Pull out each line in the records below that contains the string "Harvest", and copy those lines word for word.

▬▬▬▬▬▬

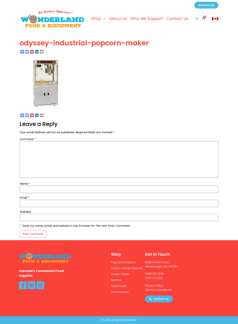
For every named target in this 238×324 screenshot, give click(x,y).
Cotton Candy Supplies (127, 268)
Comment (28, 139)
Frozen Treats (120, 274)
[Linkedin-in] (32, 285)
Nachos (116, 280)
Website (25, 211)
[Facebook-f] (23, 285)
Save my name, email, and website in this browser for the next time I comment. (77, 225)
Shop (96, 18)
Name (25, 183)
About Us (118, 18)
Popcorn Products (123, 262)
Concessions (120, 292)
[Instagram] (40, 285)
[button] (196, 18)
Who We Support (146, 18)
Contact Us (177, 18)
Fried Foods (118, 286)
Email (24, 197)
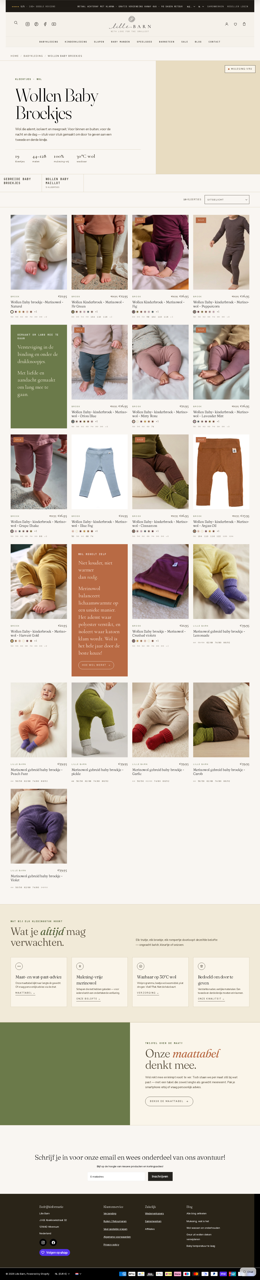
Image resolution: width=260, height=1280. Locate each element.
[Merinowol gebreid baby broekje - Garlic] (160, 720)
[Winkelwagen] (244, 24)
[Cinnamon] (31, 312)
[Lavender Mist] (84, 312)
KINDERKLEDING (76, 41)
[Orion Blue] (88, 312)
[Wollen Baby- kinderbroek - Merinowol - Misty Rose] (160, 362)
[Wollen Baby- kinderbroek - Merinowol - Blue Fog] (100, 471)
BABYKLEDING (48, 41)
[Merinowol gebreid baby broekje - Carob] (221, 720)
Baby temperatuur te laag (201, 1245)
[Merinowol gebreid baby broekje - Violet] (39, 826)
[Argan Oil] (23, 312)
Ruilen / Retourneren (115, 1221)
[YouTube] (54, 24)
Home (15, 56)
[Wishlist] (235, 24)
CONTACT (215, 41)
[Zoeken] (16, 23)
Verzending (110, 1213)
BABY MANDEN (120, 41)
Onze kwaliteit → (211, 998)
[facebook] (53, 1242)
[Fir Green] (137, 312)
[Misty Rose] (27, 312)
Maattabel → (25, 993)
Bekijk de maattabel (166, 1101)
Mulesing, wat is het (198, 1221)
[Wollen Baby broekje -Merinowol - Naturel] (39, 252)
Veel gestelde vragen (115, 1228)
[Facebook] (45, 24)
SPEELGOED (144, 41)
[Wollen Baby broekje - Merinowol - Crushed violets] (160, 581)
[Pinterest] (36, 24)
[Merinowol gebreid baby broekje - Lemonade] (221, 581)
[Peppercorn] (92, 312)
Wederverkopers (154, 1213)
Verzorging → (148, 993)
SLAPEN (99, 41)
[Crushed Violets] (15, 312)
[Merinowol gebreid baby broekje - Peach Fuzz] (39, 720)
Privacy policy (111, 1244)
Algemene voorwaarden (117, 1236)
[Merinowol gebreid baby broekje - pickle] (100, 720)
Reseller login (237, 6)
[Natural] (137, 421)
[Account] (227, 24)
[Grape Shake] (80, 312)
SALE (184, 41)
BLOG (198, 41)
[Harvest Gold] (19, 312)
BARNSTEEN (167, 41)
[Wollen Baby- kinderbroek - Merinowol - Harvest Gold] (39, 581)
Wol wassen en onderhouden (203, 1227)
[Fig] (198, 312)
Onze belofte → (88, 998)
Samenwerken (215, 6)
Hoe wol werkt (94, 665)
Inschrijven (160, 1176)
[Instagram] (28, 24)
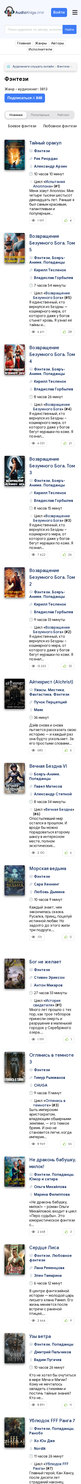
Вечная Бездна (58, 809)
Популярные (40, 115)
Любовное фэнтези (60, 126)
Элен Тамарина (48, 1275)
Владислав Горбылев (53, 278)
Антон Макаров (48, 985)
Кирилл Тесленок (50, 270)
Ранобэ (36, 1433)
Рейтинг (64, 115)
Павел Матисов (48, 786)
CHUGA (40, 1085)
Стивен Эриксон (49, 977)
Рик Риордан (46, 158)
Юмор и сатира (43, 1179)
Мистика (56, 690)
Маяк (38, 710)
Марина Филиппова (52, 1194)
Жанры (41, 43)
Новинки (15, 115)
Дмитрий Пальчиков (52, 1352)
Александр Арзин (50, 166)
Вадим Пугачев (47, 1360)
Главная (24, 43)
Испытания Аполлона (49, 184)
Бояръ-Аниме (46, 774)
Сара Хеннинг (46, 884)
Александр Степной (53, 794)
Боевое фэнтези (22, 126)
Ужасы (40, 690)
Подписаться (24, 98)
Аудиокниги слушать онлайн (33, 66)
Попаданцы (54, 262)
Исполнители (40, 49)
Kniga (29, 12)
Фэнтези (63, 66)
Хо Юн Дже (44, 1441)
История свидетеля (47, 1003)
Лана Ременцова (49, 1268)
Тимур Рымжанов (49, 1077)
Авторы (57, 43)
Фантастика (40, 694)
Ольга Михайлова (50, 1187)
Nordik (40, 1448)
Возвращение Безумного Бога (51, 295)
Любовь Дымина (49, 892)
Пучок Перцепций (50, 702)
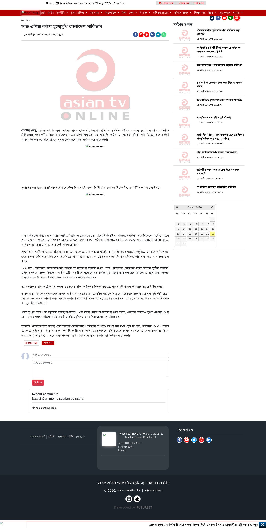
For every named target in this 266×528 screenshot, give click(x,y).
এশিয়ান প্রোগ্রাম (161, 13)
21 (207, 234)
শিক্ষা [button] (124, 13)
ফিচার (211, 13)
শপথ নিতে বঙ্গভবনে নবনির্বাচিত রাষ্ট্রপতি (216, 187)
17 (184, 234)
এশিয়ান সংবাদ (181, 13)
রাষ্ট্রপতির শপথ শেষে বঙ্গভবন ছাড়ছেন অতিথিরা (219, 65)
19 (196, 234)
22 (213, 234)
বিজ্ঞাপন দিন (199, 3)
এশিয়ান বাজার (167, 3)
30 (178, 243)
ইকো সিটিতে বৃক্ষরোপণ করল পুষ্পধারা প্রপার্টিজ (219, 100)
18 (190, 234)
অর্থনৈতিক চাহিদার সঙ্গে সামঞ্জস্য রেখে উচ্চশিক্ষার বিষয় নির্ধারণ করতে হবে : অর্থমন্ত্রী (220, 136)
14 (207, 229)
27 (202, 238)
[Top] (259, 506)
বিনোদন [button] (143, 13)
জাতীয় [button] (51, 13)
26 (196, 238)
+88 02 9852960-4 (133, 443)
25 (190, 238)
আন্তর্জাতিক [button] (111, 13)
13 (202, 229)
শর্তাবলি (51, 436)
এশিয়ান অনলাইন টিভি (128, 491)
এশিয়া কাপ (48, 343)
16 (178, 234)
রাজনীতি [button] (60, 13)
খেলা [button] (131, 13)
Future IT (144, 507)
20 (202, 234)
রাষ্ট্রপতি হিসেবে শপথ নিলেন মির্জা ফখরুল (217, 152)
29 (213, 238)
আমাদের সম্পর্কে (37, 436)
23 (178, 238)
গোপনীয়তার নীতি (65, 436)
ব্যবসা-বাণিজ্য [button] (78, 13)
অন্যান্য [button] (236, 13)
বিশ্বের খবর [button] (199, 13)
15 (213, 229)
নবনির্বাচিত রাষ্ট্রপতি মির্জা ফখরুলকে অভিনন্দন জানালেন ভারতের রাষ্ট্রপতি (219, 49)
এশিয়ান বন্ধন (184, 3)
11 (190, 229)
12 (196, 229)
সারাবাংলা (95, 13)
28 (207, 238)
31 (184, 243)
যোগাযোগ (80, 436)
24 (184, 238)
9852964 (128, 446)
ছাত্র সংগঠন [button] (224, 13)
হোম (43, 13)
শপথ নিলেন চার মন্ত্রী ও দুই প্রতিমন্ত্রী (214, 117)
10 (184, 229)
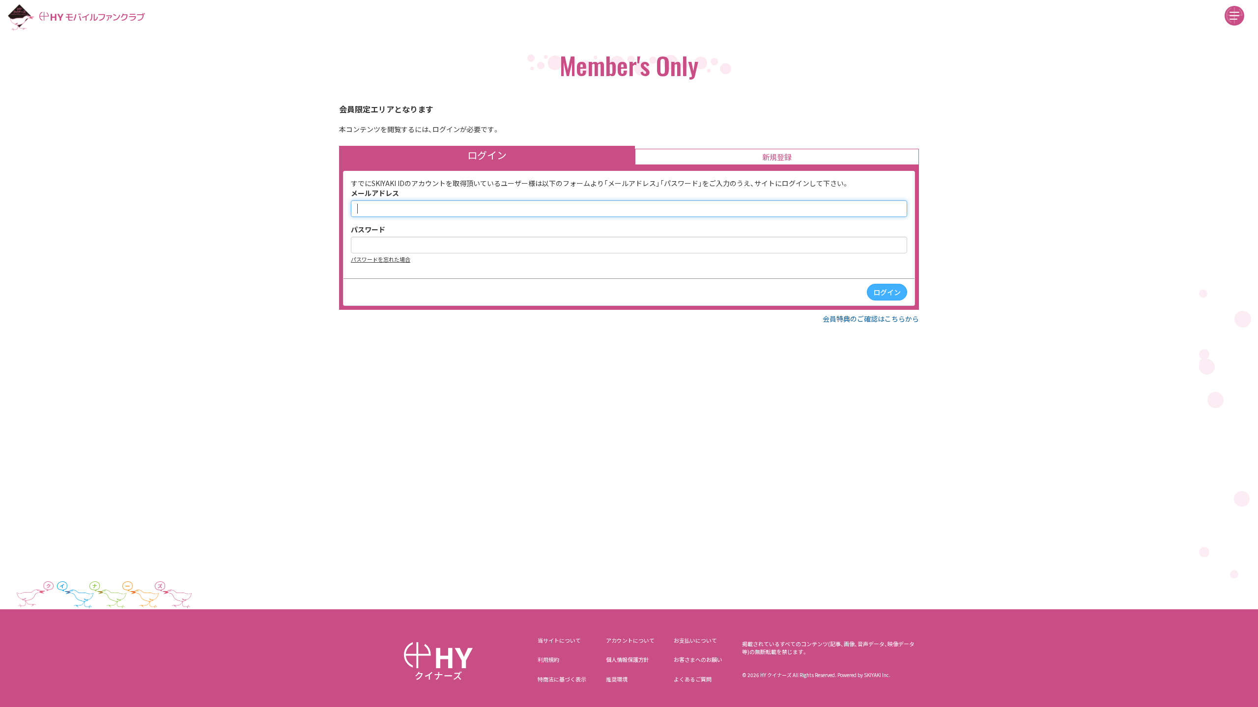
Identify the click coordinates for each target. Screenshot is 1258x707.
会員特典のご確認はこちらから (871, 319)
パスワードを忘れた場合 (380, 259)
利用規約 (548, 659)
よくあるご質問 (693, 679)
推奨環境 (617, 679)
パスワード (368, 229)
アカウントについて (630, 640)
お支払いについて (695, 640)
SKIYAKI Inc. (877, 675)
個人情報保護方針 (627, 659)
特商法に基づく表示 (562, 679)
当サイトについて (559, 640)
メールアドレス (375, 193)
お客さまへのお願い (698, 659)
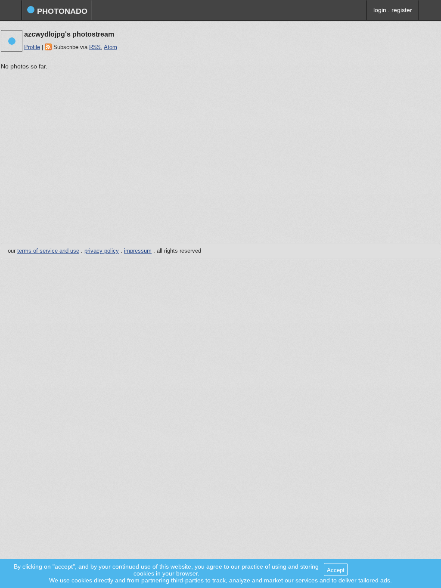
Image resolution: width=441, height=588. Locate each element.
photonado (61, 11)
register (401, 9)
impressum (138, 251)
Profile (32, 47)
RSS (95, 47)
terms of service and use (48, 251)
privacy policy (101, 251)
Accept (336, 570)
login (379, 9)
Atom (110, 47)
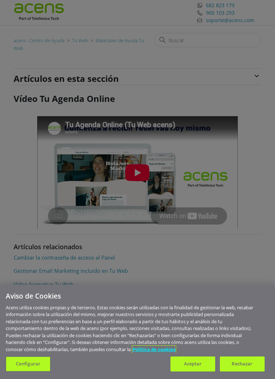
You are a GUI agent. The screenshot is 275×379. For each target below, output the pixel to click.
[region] (137, 332)
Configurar (28, 363)
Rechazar (242, 363)
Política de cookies (153, 349)
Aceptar (193, 363)
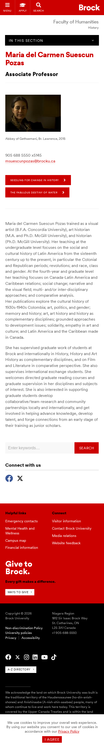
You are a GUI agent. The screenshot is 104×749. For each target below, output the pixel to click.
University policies (18, 633)
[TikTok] (53, 657)
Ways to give (18, 592)
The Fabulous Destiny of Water (34, 192)
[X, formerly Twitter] (20, 478)
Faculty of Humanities (76, 22)
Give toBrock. (18, 567)
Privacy (10, 638)
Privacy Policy (68, 731)
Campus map (15, 540)
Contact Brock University (71, 528)
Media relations (64, 535)
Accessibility (30, 638)
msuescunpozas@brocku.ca (30, 161)
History (93, 27)
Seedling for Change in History (34, 180)
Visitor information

▬▬▬▬▬▬

- _SOLUTION TO THE EXERCISE_:
[Harvest Gold] (19, 312)
[Wollen Baby- kinderbroek - Merinowol - Harvest Gold] (39, 581)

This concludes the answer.